Un reciente estudio reveló que más de 1.300 cerebros estarían siendo estudiado tras sus 1.200 años de haber sobrevivido en el tiempo.
Para Alexandra Morton, una de las autoras de este trabajo de la Universidad de Oxford: “Se han encontrado cerebros donde son el único tejido blando conservado, en naufragios hundidos y en tumbas inundadas donde los huesos simplemente flotan”.
“Para ser honesto, no esperamos que un cerebro se conserve en ningún tipo de entorno”, explica la también docente.
Morton se interesó por primera vez en la preservación del cerebro mientras trabajaba como empresario de pompas fúnebres.
“Se sabe que el cerebro es uno de los primeros órganos en descomponerse post-mortem. Lo vi licuarse bastante rápido. Pero también vi que se conservaba”, afirma especialista.
Los expertos están sorprendidos
Para varios científicos hay demasiados cerebros muy bien conservados a pesar de los años, lo que genera interrogantes sobre cómo han logrado mantenerse en buen estado tras el pasar de los años.
Ahora, ella y sus colegas han realizado el primer estudio sistemático del fenómeno. Han reunido una base de datos de más de 4.400 cerebros humanos conservados encontrados en todo el mundo.
También han recopilado y estudiado muchos cerebros conservados. “Puse uno en una máquina de resonancia magnética, lo cual fue un error terrible. No me di cuenta de cuánto hierro había allí”, dice Morton.
En la mayoría de los casos, la conservación del cerebro podría explicarse mediante procesos conocidos.
Por ejemplo, los cerebros de los sacrificios humanos incas enterrados en la cima de un volcán en América del Sur alrededor del año 1450 d.C. fueron liofilizados junto con los cuerpos, dice Morton-Hayward.
Algunos casos
Los cerebros de gente de los pantanos como el Hombre de Tollund, que fue colgado y arrojado en un pantano hace 2.400 años en lo que hoy es Dinamarca, se conservaron mediante un proceso de curtido similar al utilizado para el cuero.
Y la saponificación, en la que las sustancias grasas se convierten en una forma de jabón llamada cera de tumba.
Fue así, cómo se conservaron los cerebros de algunas personas fusiladas en 1936 durante la Guerra Civil Española y enterradas en una fosa común.
Pero los procesos conocidos preservan todos los tejidos blandos, no sólo el cerebro.
Esto no explican los 1.300 casos en los que el cerebro es el único tejido blando que sobrevive.
“Este mecanismo desconocido es completamente diferente”, afirma Morton.
“La característica clave es que sólo nos quedan el cerebro y los huesos.
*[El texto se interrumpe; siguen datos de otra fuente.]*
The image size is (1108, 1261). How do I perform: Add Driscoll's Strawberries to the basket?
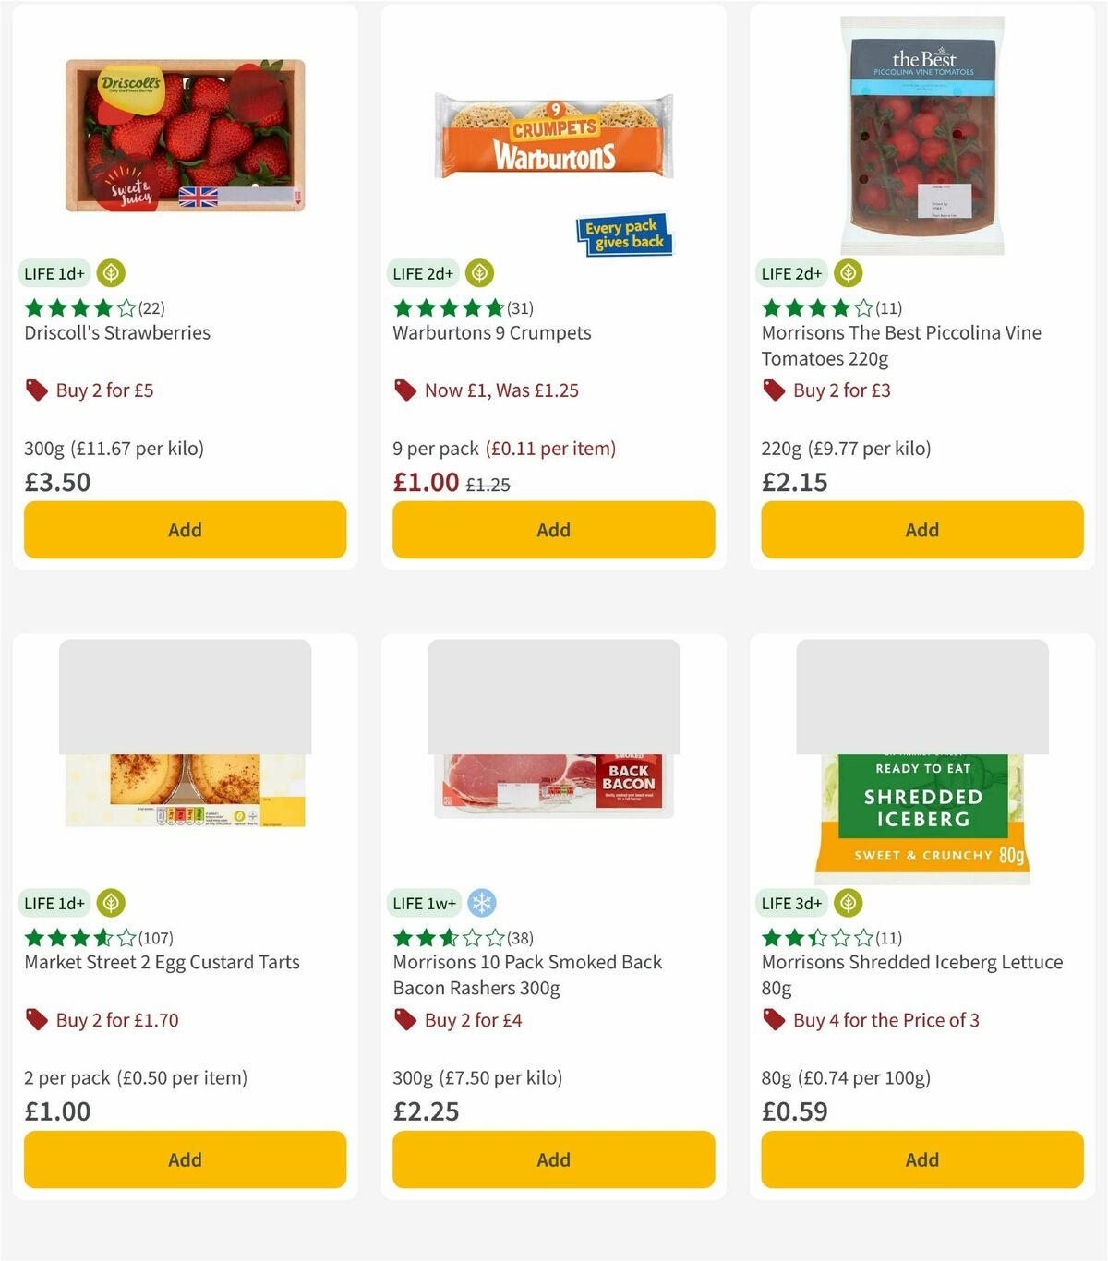(x=185, y=530)
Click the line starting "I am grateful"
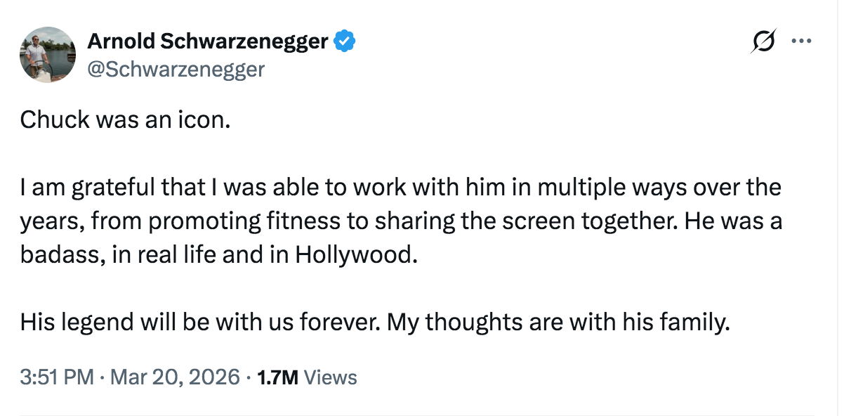The height and width of the screenshot is (416, 844). [x=400, y=188]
No hay piel, ni músculos, ni tripas”.
Por ejemplo, Santa Eduviges de Silesia fue enterrada en Polonia en 1243. Cuando su cuerpo fue exhumado en el siglo XVII, se encontró que se conservaba su cerebro, lo que en ese momento se atribuía al poder divino.
Para qué sirve todo esto
La hipótesis de trabajo de Morton es que, en determinadas circunstancias, sustancias como el hierro pueden catalizar la formación de enlaces cruzados entre proteínas y lípidos, formando moléculas más estables que resisten la degradación.
“Los mecanismos son similares a los que vemos en las enfermedades neurodegenerativas, como la demencia”, afirma.
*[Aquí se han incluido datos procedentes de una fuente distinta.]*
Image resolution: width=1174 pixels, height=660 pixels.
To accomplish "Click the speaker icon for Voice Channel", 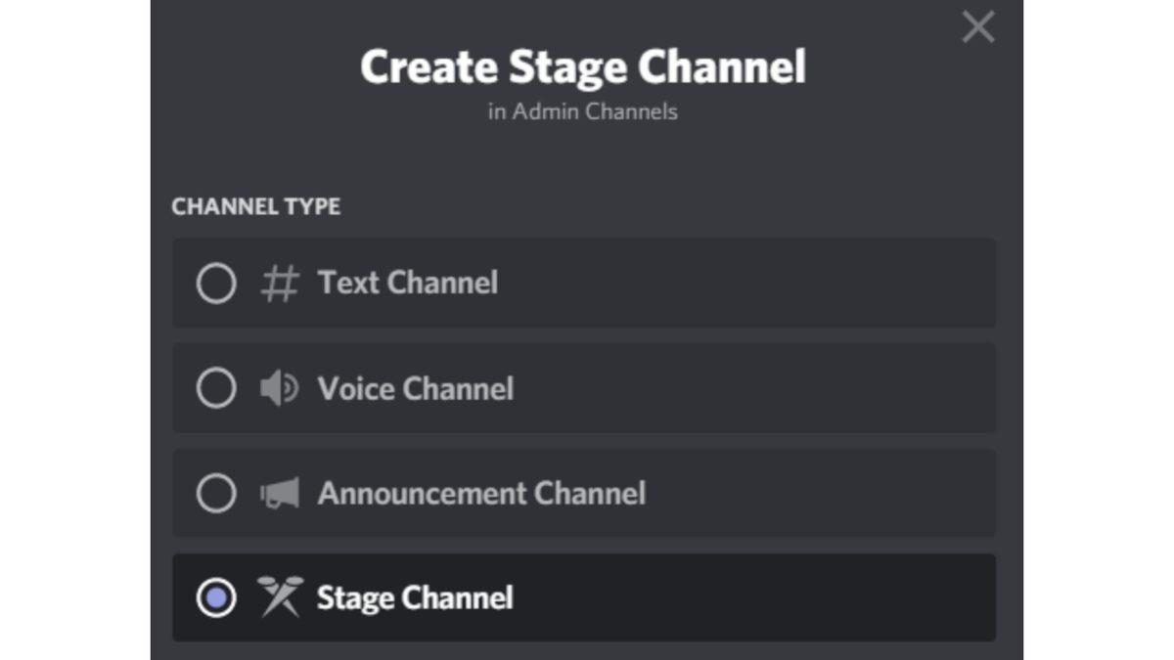I will pos(279,389).

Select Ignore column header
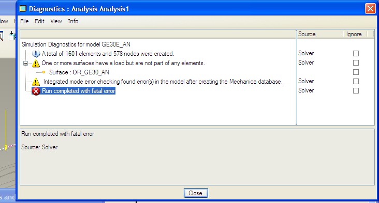tap(355, 34)
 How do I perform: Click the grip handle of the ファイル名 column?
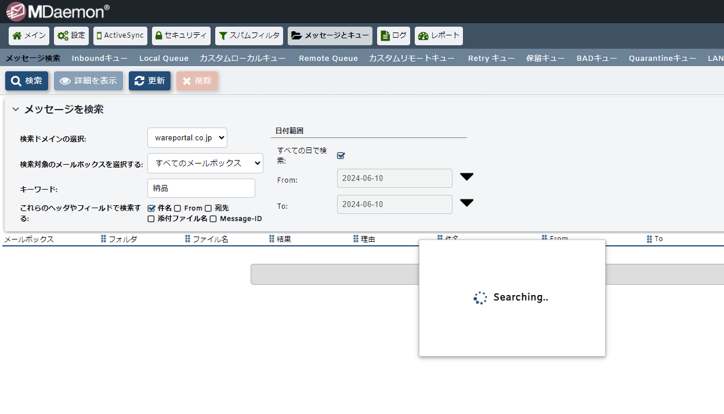coord(188,239)
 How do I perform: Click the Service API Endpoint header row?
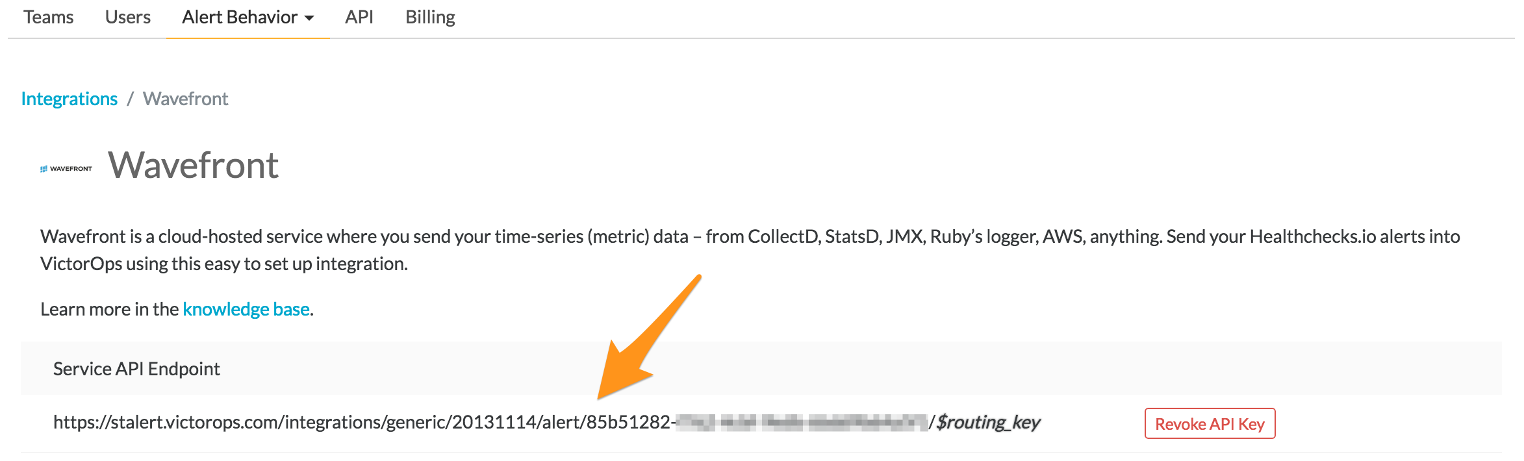(x=136, y=368)
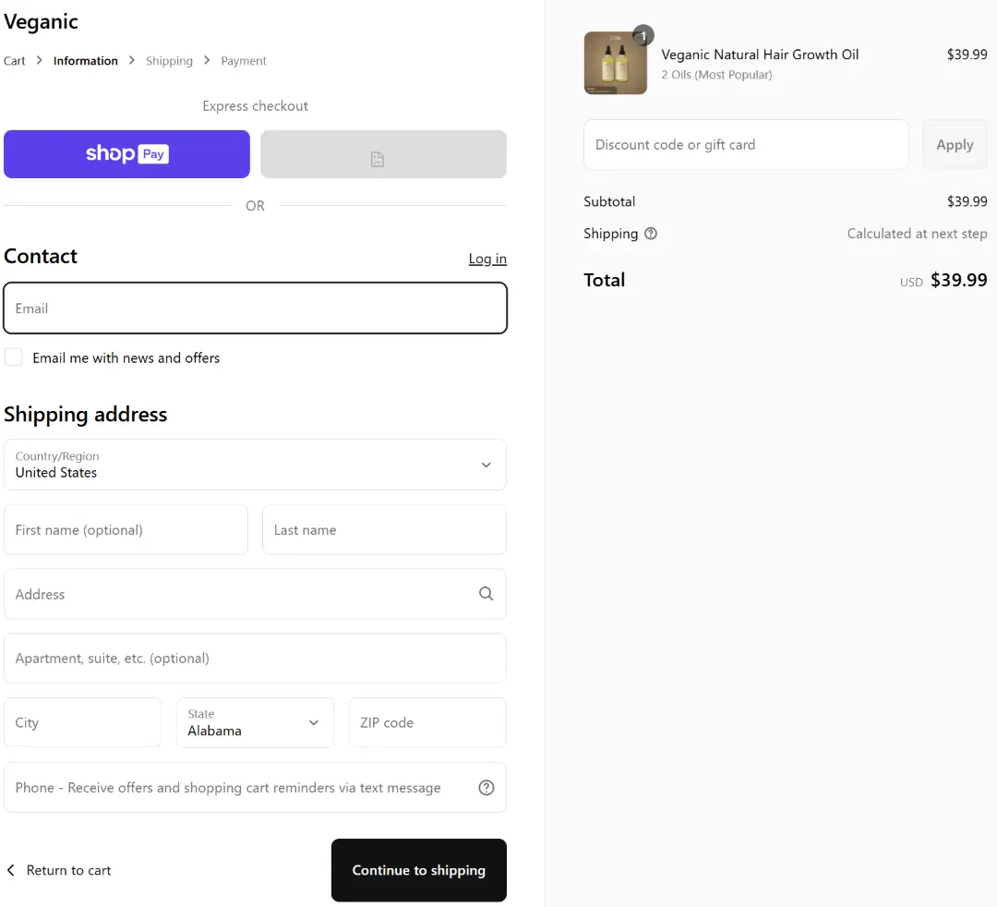The height and width of the screenshot is (907, 997).
Task: Enable Email me with news and offers
Action: coord(14,357)
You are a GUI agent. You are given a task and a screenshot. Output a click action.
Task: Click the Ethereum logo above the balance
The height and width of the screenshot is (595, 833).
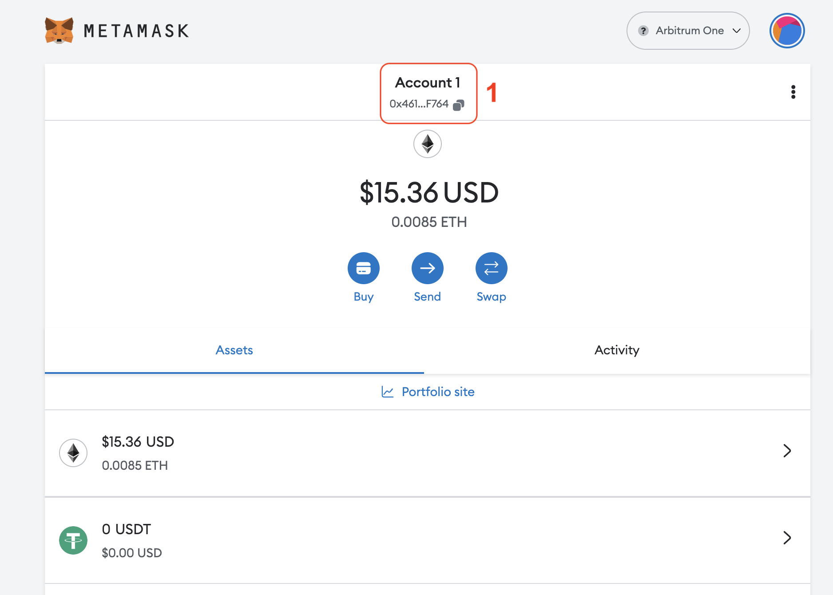[427, 144]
Morton asegura entonces que, dado que el cerebro logra mantenerse por tantos años, esto podría abrir la puerta a que sus estudios pueden ser mucho más profundo sobre la información que estos retienen.
“Es una noticia fantástica que se estén publicando los datos”, afirma Brittany Moller de la Universidad James Cook en Melbourne, Australia, una de las investigadoras que ha descubierto que la preservación del cerebro es más común de lo que se pensaba.
Los datos
Dice la docente que: “Puede aumentar la conciencia entre los investigadores sobre el posible potencial de preservación del material cerebral”.
Esto es importante porque los cerebros conservados suelen tener el mismo color que el suelo circundante.
“Por lo tanto, es muy probable que durante las excavaciones arqueológicas se descarte con frecuencia material cerebral, ya que no se reconoce tal como es”.
Si bien el estudio se centró en el cerebro humano, los hallazgos deberían aplicarse también a los animales.
Hay al menos 700 ejemplares de cerebros de animales conservados en fósiles, afirma Morton siendo los más antiguos los de artrópodos, que tienen 500 millones de años.